++++ GIVEN ENTRIES
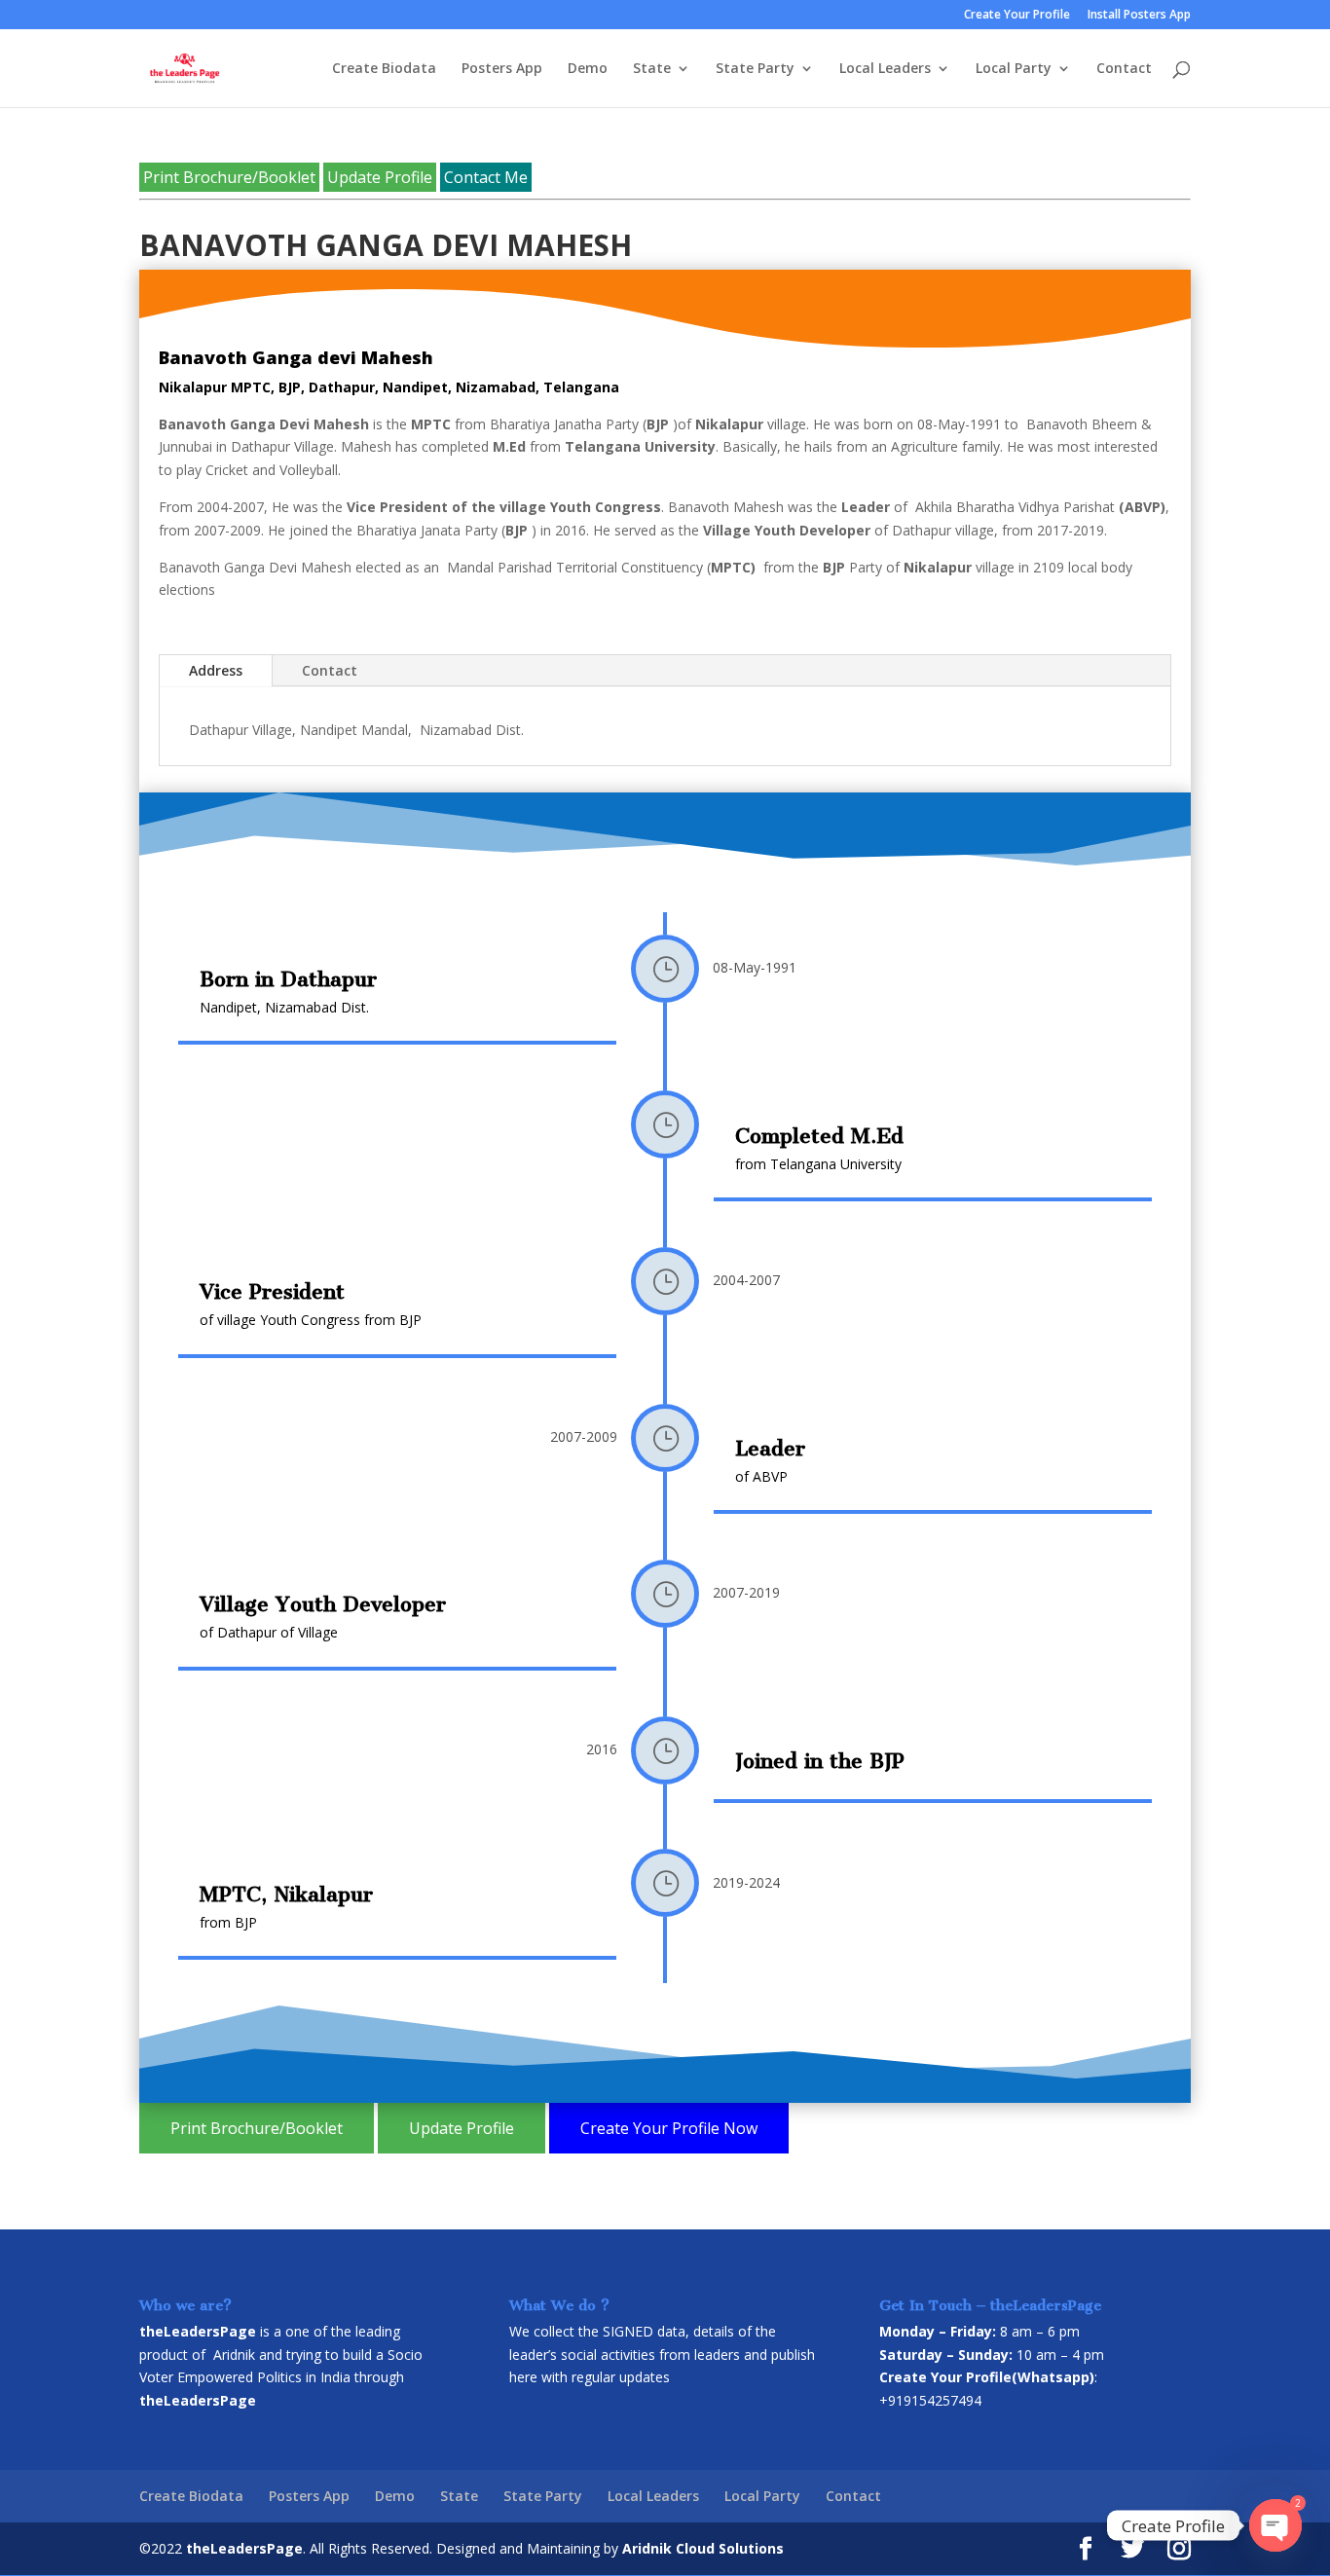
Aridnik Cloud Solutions (703, 2548)
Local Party (1014, 69)
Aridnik (234, 2354)
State (652, 69)
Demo (588, 69)
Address (215, 670)
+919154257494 (930, 2400)
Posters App (502, 69)
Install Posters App (1139, 15)
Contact (1124, 69)
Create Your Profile (1017, 15)
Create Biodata (384, 69)
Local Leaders (885, 69)
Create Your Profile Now (668, 2128)
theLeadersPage (244, 2548)
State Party (755, 69)
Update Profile (379, 177)
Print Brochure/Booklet (229, 177)
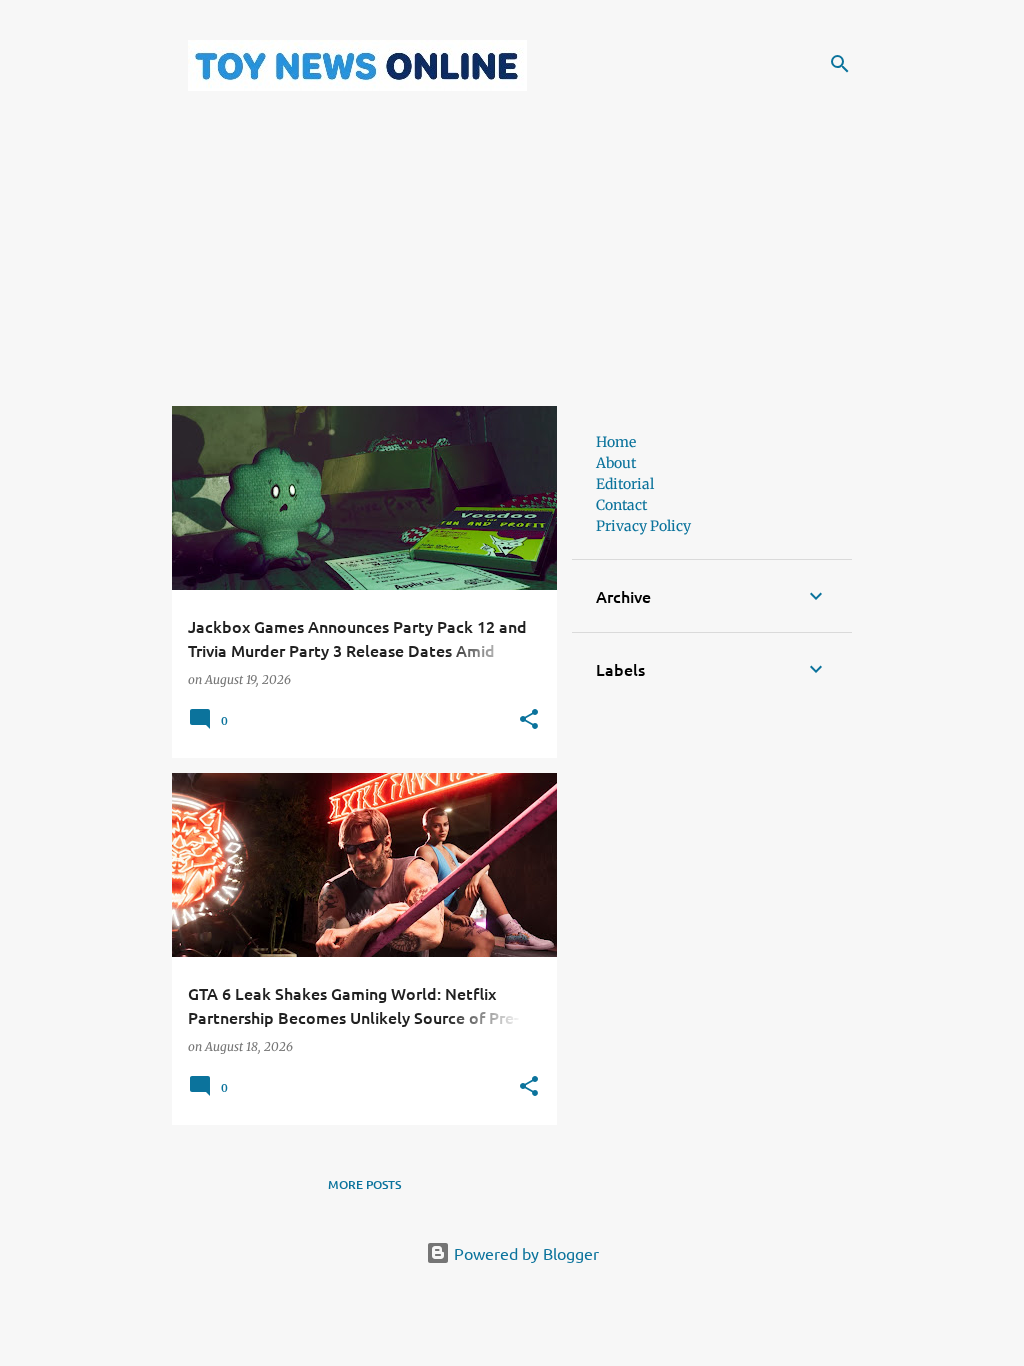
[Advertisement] (512, 266)
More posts (364, 1184)
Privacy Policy (643, 526)
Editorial (625, 484)
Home (616, 442)
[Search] (840, 64)
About (616, 463)
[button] (529, 720)
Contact (621, 505)
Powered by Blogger (524, 1253)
++++++++
= TRY IT =
Write out the lines of the listing from the one that holds "Update Profile (379, 177)" to the very last line, both included, exactly as they appear and without any pictures.

= RESULT FOR THIS EXERCISE =
Update Profile (379, 177)
Print Brochure/Booklet (229, 177)
[Advertisement] (512, 266)
More posts (364, 1184)
Privacy Policy (643, 526)
Editorial (625, 484)
Home (616, 442)
[Search] (840, 64)
About (616, 463)
[button] (529, 720)
Contact (621, 505)
Powered by Blogger (524, 1253)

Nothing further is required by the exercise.